On Nov. 6, i2 said its stockholders voted to approve the proposed merger with JDA, with the number of shares voted in favor of the merger representing more than 80% of the total shares outstanding and more than 99% of those voting shares in favor of the merger. But according to an i2 statement issued that day, i2 received a written proposal from JDA to amend—or lessen—the common share consideration in the merger agreement below the $14.86 per share price. And after reviewing this proposal, i2's board of directors deemed this proposal was “not in the best interests of i2's stockholders to pursue it.” This course of action left i2 to conclude that there was no real assurance the deal would be closed as stipulated in the merger agreement, according to i2—leading to this announcement about the deal being tabled.

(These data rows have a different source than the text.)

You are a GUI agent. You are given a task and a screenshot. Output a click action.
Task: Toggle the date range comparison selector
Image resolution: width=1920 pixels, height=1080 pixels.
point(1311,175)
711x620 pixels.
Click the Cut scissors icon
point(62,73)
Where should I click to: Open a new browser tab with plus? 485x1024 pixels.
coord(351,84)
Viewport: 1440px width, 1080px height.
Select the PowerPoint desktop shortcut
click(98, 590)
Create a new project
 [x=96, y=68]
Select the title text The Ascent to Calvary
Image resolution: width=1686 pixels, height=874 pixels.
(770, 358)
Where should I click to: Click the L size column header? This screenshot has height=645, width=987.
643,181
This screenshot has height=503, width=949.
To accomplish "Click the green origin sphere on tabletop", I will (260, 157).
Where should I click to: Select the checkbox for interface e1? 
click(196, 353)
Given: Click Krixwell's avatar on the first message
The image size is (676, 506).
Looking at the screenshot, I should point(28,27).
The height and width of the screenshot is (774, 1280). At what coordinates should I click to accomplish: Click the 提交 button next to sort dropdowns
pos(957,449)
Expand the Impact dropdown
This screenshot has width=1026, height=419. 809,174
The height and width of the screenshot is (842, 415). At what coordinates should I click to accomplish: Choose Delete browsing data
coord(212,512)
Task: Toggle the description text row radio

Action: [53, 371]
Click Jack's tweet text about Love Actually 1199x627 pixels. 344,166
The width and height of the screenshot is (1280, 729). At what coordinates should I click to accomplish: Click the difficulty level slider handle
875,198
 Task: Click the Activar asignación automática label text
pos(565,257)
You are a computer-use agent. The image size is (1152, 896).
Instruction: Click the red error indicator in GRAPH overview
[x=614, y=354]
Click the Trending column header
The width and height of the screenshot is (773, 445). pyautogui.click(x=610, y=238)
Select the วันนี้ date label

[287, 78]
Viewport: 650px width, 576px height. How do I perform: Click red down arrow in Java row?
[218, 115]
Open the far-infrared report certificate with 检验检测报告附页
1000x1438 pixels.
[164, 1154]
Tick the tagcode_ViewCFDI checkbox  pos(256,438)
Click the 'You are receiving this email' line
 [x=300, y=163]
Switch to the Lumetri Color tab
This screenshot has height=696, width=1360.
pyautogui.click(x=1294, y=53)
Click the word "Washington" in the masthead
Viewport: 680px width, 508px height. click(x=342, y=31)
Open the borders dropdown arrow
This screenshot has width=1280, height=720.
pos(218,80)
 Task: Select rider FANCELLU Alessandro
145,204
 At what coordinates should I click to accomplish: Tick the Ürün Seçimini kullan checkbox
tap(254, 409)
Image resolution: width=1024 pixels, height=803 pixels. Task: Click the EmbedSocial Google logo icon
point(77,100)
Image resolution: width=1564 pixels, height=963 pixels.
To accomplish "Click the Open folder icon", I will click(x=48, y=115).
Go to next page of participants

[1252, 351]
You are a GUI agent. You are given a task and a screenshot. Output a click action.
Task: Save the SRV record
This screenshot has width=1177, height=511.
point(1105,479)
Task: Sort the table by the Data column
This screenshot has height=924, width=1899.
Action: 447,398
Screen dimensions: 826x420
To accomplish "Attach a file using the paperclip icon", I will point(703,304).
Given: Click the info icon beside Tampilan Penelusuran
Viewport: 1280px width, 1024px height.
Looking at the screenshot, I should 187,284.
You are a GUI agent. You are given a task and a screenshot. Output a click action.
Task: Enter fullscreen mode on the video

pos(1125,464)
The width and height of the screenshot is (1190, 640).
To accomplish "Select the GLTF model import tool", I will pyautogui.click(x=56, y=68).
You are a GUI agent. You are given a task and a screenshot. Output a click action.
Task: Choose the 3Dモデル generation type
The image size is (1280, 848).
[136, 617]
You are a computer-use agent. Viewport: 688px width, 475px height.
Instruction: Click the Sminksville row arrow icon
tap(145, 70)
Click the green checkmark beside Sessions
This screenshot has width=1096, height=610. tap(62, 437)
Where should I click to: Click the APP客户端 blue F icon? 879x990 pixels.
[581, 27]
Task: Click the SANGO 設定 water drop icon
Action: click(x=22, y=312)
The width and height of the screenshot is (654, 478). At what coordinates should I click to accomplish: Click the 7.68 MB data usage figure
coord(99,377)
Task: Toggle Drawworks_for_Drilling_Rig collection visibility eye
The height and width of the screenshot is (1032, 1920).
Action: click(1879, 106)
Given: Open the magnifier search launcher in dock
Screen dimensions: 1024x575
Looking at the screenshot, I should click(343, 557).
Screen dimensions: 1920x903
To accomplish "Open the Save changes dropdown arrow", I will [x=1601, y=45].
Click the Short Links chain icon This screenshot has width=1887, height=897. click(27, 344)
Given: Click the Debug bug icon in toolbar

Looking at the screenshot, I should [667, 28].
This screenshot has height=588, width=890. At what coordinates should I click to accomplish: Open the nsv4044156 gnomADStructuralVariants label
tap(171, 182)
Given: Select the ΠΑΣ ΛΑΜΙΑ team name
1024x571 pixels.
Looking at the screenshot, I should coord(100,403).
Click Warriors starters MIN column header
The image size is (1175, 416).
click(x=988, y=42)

If the deal had gone through as planned, it would have represented the largest acquisition for JDA since its May 2006 acquisition of Manugistics for $211 million. JDA officials said in August that this “combined company creates one of the world's strongest best-of-breed software solutions provider focused on the global supply chain for the manufacturing, wholesale distribution, retail and service industries” with a combined $635 million in annual revenues. Adding i2 to the mix would have given JDA a presence on the discrete manufacturing side of the fence.